__EXERCISE OBJECTIVE__
Return, word for word, the part of the passage below on Arsenal's season that begins at the words "And so it is" and stops after the words "often as he has.".

__GIVEN PASSAGE__

Say what you will about this campaign, what with its ups and downs (okay, mostly the latter). We were humbled in the League Cup final, humiliated in the FA Cup’s Third Round, and we never had a hint of a chance at winning the Prem. Yes, we’re still alive in the Europa League and look likely to advance to the semi-final, but even there, we’re not yet favorites. Still, we battered Stoke last weekend, driving one more nail into the coffin that is their campaign. On Sunday, we (eventually) did the same to Southampton. ‘Twixt the two, you might struggle to find two minnows further apart in their footballing philosophies and at the same time so strangely successful against Arsenal. To see one or both sent down would almost be balm enough to the allergies and aggravations of an otherwise fruitless campaign. Throw in the second sacking of Mark Hughes, and, well, there’s enough almost lipstick to put on this pig.
And so it is with Stoke. They’ve long been a nemesis if not a rival ever since the Shawcross Revulsion. Under Pulis, they were the antithesis to Arsène’s Arsenal—physical, primordial, punishing. While it’s true that Pulis has moved on, and Mark Hughes has tried to redefine the club, the reputation (as well as many of the Orcs) remains. Defeating them last weekend moves them one step closer to relegation. Even if that’s something Pulis was infamous for avoiding, we can still relish the idea of relegating not just Stoke itself but Mark Hughes, who has made himself more than a nuisance over the years. Even if he had tried to reinvent Stoke for the better, he’s still the gaffer who’s bested Arsène’s Arsenal more of than he should have. Without delving too far into the details, he’s done quite well for a manager who’s moved around as often as he has.

__ENTRIES SUPPLIED__
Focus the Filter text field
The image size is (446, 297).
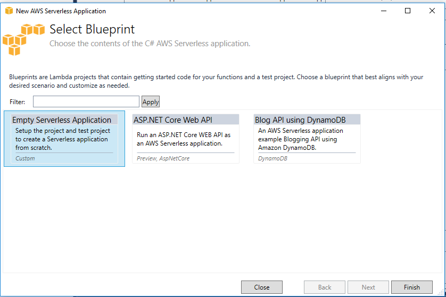[x=86, y=101]
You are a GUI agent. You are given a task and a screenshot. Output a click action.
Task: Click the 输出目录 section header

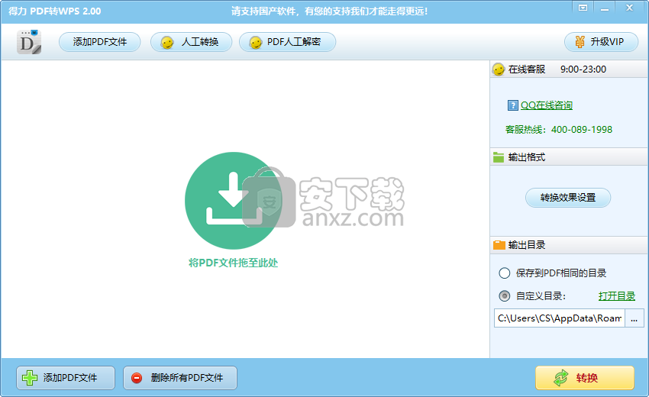(x=527, y=245)
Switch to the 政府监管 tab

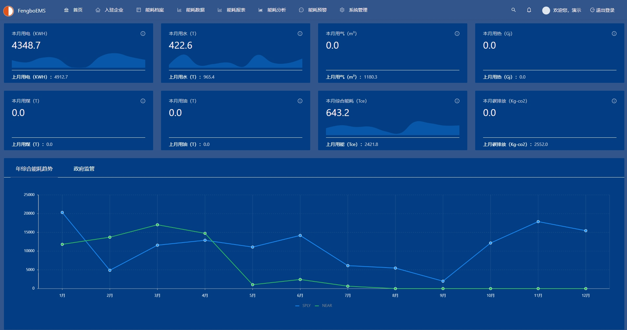84,169
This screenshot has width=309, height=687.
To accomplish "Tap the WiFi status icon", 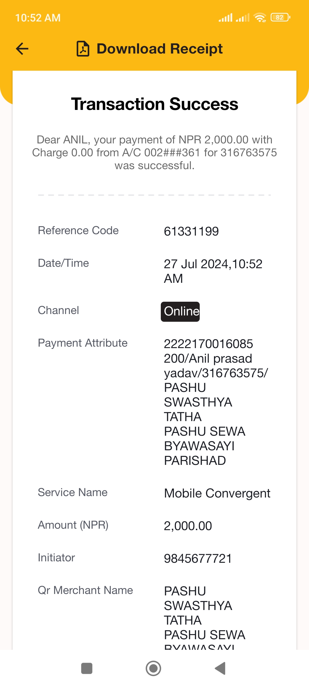I will (260, 17).

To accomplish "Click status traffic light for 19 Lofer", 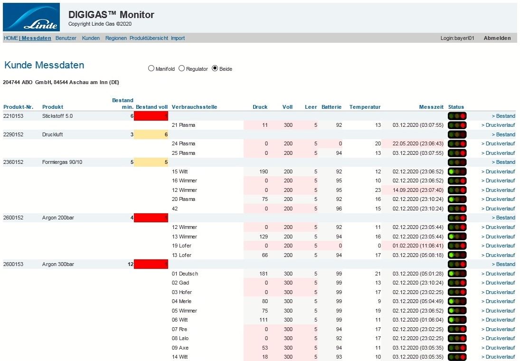I will pos(457,246).
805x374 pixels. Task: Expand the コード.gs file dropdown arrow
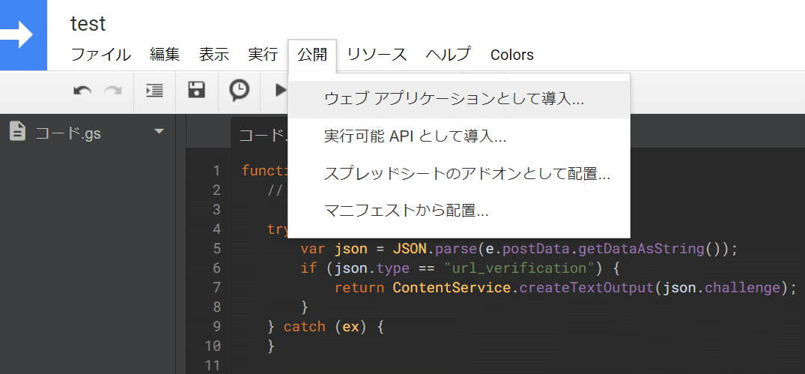coord(159,132)
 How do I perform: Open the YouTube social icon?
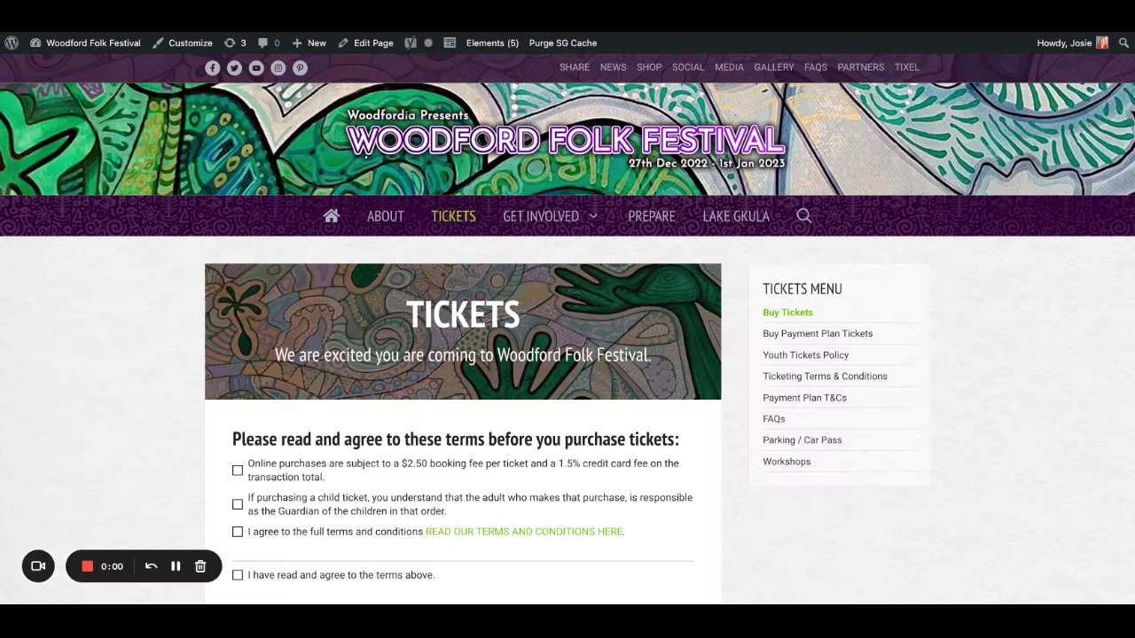click(x=256, y=67)
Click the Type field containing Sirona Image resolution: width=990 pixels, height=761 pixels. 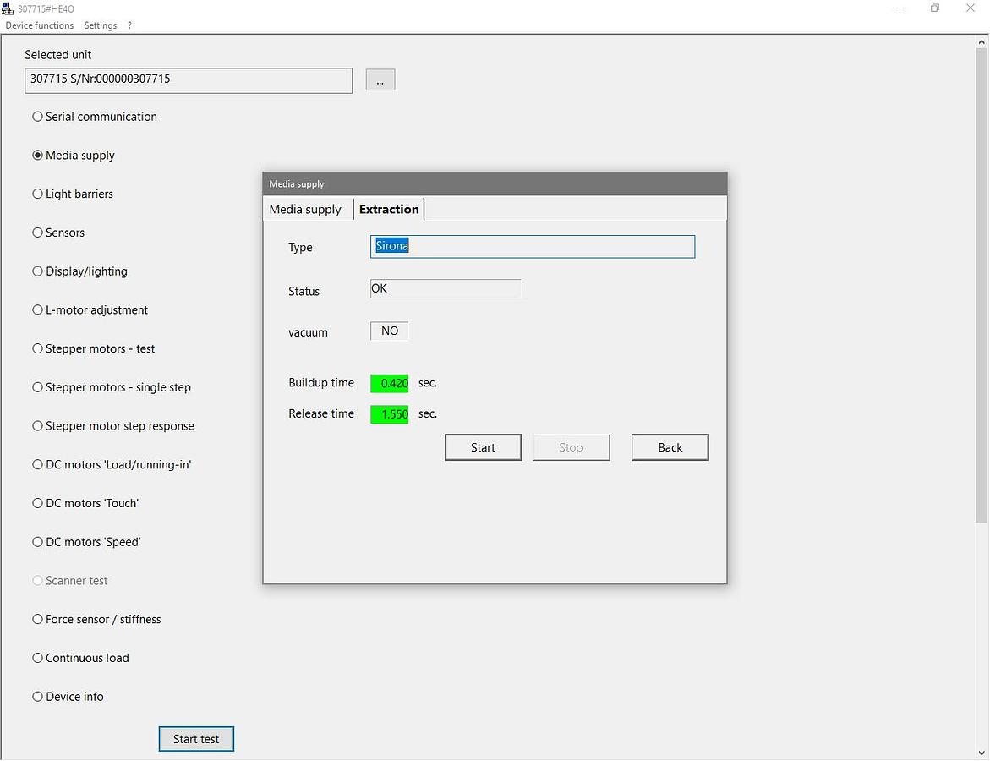[x=533, y=247]
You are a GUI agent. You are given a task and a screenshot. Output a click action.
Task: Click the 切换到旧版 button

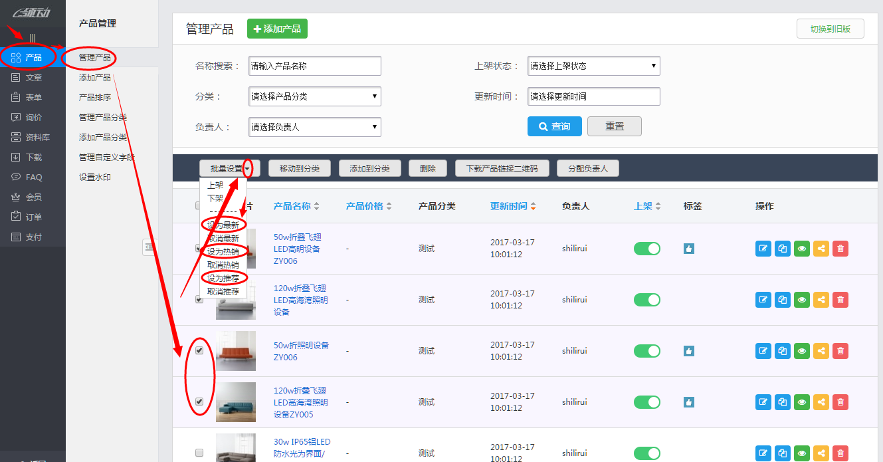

__OUTPUT FOR THIS TASK__
And so it is with Stoke. They’ve long been a nemesis if not a rival ever since the Shawcross Revulsion. Under Pulis, they were the antithesis to Arsène’s Arsenal—physical, primordial, punishing. While it’s true that Pulis has moved on, and Mark Hughes has tried to redefine the club, the reputation (as well as many of the Orcs) remains. Defeating them last weekend moves them one step closer to relegation. Even if that’s something Pulis was infamous for avoiding, we can still relish the idea of relegating not just Stoke itself but Mark Hughes, who has made himself more than a nuisance over the years. Even if he had tried to reinvent Stoke for the better, he’s still the gaffer who’s bested Arsène’s Arsenal more of than he should have. Without delving too far into the details, he’s done quite well for a manager who’s moved around as often as he has.